While the inherently illiquid nature of private equity prevents many institutional investors from entering the asset class, the significant sums of capital and long-term investment approach of sovereign wealth funds (SWFs) can remove such barriers. Compared with smaller investors, which must mitigate for short-term liabilities, SWFs’ unique characteristics allow them to allocate larger proportions of their portfolios to private equity.
Sixty percent of SWFs invest in private equity, which has remained around the same level as 2017, but represents an increase of 13 and five percentage points from 2015 and 2016 respectively. This reflects the growing appetite for private equity and suggests that SWFs, having gained experience from investments in traditional asset classes, are now targeting private equity in search of greater returns.
Venture capital and buyout funds are targeted by the largest proportions of SWFs (72% and 70% respectively). SB Investment Advisers’ $100bn SoftBank Vision Fund, which targets leveraged buyouts among other strategies, has already secured $45bn in commitments from Public Investment Fund (PIF) and Mubadala Investment Company (MIC) – a further reinforcement of the vast amount of resources at the disposal of these investors.

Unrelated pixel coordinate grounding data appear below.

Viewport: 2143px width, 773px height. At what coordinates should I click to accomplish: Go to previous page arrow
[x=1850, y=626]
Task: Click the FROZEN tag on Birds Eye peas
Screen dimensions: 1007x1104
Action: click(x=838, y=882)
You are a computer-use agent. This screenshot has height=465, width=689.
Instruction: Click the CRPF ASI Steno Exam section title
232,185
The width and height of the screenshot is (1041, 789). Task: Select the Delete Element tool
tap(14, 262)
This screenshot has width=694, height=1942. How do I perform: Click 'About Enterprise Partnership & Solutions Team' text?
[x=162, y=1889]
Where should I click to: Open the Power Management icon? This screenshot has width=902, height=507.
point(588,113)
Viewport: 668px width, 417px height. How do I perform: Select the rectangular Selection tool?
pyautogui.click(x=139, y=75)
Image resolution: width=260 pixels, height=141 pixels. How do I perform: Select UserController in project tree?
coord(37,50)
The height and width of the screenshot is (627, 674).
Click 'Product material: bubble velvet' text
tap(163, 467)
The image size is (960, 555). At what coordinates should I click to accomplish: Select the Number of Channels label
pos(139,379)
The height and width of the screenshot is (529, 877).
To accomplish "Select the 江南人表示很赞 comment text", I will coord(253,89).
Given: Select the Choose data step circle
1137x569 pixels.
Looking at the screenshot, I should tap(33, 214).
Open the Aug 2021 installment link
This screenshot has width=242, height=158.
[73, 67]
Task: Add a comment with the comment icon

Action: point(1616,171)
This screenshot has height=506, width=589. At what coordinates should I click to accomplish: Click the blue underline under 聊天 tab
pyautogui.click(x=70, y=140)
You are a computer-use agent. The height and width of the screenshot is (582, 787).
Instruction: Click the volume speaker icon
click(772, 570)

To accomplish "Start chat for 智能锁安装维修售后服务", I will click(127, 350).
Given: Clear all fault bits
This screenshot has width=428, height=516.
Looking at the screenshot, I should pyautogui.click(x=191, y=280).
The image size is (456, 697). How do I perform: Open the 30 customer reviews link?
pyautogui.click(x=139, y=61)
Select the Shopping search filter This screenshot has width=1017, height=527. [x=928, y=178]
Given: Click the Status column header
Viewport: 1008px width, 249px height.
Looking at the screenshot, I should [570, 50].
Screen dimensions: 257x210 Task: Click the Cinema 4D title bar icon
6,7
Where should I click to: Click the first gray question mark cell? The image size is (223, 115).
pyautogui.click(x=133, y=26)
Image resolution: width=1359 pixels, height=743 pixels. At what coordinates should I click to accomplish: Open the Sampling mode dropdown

Over three-quarters (76%) of SWFs target investments in Europe, with many established GPs based in the region. A similar proportion operate a global mandate in search of access to a wider range of fund strategies and opportunities, while a greater proportion target Asia over North America in search of value outside the developed markets.
In recent years, the private equity secondary market has seen increased activity from SWFs, many of which look to utilize the market as a mechanism for restructuring portfolios that have become unbalanced. Some SWFs have also used the secondary market as an opportunity to access fund interests further along in a fund’s lifecycle at a reduced price, while also mitigating the J-curve effect.
Some of the more prominent SWFs have taken further steps to maximize exposure to the private equity industry by providing services to other investors as a GP. In April 2017, Mubadala Capital, an investment arm of MIC, secured a $2.5bn investment from Ardian. This will comprise a $1.75bn investment in primarily North America-focused buyout and growth funds, as well as direct investments, and a 50% stake in a new $1.5bn private equity fund to be established by the SWF. In addition, PIF launched a $1bn fund of funds vehicle in October 2017 with the objective of providing support to domestic SMEs.
SWFs have long been recognized as a major source of capital for private equity GPs in an increasingly competitive fundraising market. As the market has developed over the years, so too has appetite from such investors in the asset class: SWFs have significantly increased their average target allocation from 7.8% of total assets in January 2013 to 16.6% in January 2018. These investors continue to break barriers, at times acting as cornerstone investors in funds, such as the $100bn SoftBank Vision Fund.
With plenty of capital and resources at their disposal, some SWFs have started to expand their reach within the asset class, offering GP-like services to other investors. Should this trend continue, fund managers face the additional challenge of competing against these funds, as well as their usual competitors, in order to secure institutional capital and source the most attractive opportunities.